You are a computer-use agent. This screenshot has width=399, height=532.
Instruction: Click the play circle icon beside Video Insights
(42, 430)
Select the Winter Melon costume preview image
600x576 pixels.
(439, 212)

- **EXERCISE**
Please retype all of the data above exactly as written.

- **REPLY TO THE EXERCISE**
You are a computer-use agent. This screenshot has width=399, height=532.
Instruction: Click the play circle icon beside Video Insights
(42, 430)
Select the Winter Melon costume preview image
600x576 pixels.
(439, 212)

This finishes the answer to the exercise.